El balance de muertos
Las cifras, que distan según las fuentes consultadas, son abrumadoras. Según el Observatorio Sirio de Derechos Humanos, los diez años de conflicto se cobraron la vida de 384.000 personas, de las cuales 116.000 eran civiles. Otros datos elevan el cómputo de víctimas hasta 600.000. Unas 14.000 personas habrían sido asesinadas en centros de detención, y se cuentan más de 82.000 desaparecidos.
A ello se suman más de 11 millones de refugiados, sumando a desplazados internos y refugiados, como las decenas de miles de personas que abarrotaron las costas griegas y los Balcanes en los grandes éxodos de 2015. La mayoría recaló en Estados vecinos como Turquía, Líbano o Jordania, donde sufren discriminación y la imposibilidad de reconstruir una vida digna.
La activista de derechos humanos Hala Ibrahim, que se desplazó a Idlib tras la toma de Alepo por parte de las tropas de Asad, explicó a Afp que «los nueve años de revolución ilustran nuestro elevado sufrimiento, entre el exilio, los bombardeos y la muerte». Y apostilló: “Mi casa fue destruida, y abandoné la universidad.
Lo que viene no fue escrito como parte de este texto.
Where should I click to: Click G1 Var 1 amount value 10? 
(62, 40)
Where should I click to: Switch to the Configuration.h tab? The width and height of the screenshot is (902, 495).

Lo perdimos todo».
Los llamamientos de esta semana del secretario general de la ONU, Antonio Guterres, en que remarcó que «una década de guerra solo trajo ruina y miseria», y que «no hay solución militar, hay que darle una opción a la diplomacia», dudosamente influirán en los actores involucrados en la contienda.
En 2015, Rusia atendió a la llamada de Asad para aplastar a las fuerzas rebeldes y a los yihadistas del ISIS, y sus devastadoras campañas de bombardeos aéreos son consideradas la clave de la reconquista del país por parte del régimen, que incluso usó bombas químicas contra su propia población. Irán, y fundamentalmente Hizbulá, le aportaron también miles de combatientes y poderío bélico sobre el terreno.
A pesar del anuncio de retirada del ex presidente Donald Trump, en la zona kurda semi autónoma siguen presentes soldados estadounidenses. Desde el aire, Israel bombardea regularmente posiciones militares iraníes y de Hizbulá. Y al norte, Turquía –que armó a facciones rebeldes islamistas acusadas de ejecuciones masivas–, ocupó territorios en nombre de la «lucha contra el terror» contra los kurdos, protagonizando campañas de limpieza étnica en la «zona segura» en la frontera turco siria.
Si bien los combates decrecieron en 2020, las consecuencias de la guerra son devastadoras. Human Rights Watch (HWR) apuntó que la devaluación de la libra siria y las sanciones internacionales han dejado a más del 80% de la población bajo el umbral de la pobreza. El diezmado sistema sanitario es incapaz de lidiar con la covid-19: sanitarios claman por la manipulación de cifras de muertos y contagios que ofrece el régimen.
Y en el último eslabón, siempre los más pequeños. Según Unicef, se documentaron unos 1.300 ataques contra escuelas y hospitales durante el conflicto, y actualmente más de la mitad de las niñas y niños de Siria no están escolarizados. La desnutrición crónica afectó ya al crecimiento de medio millón de menores, y el 90% requiere asistencia humanitaria para sobrevivir.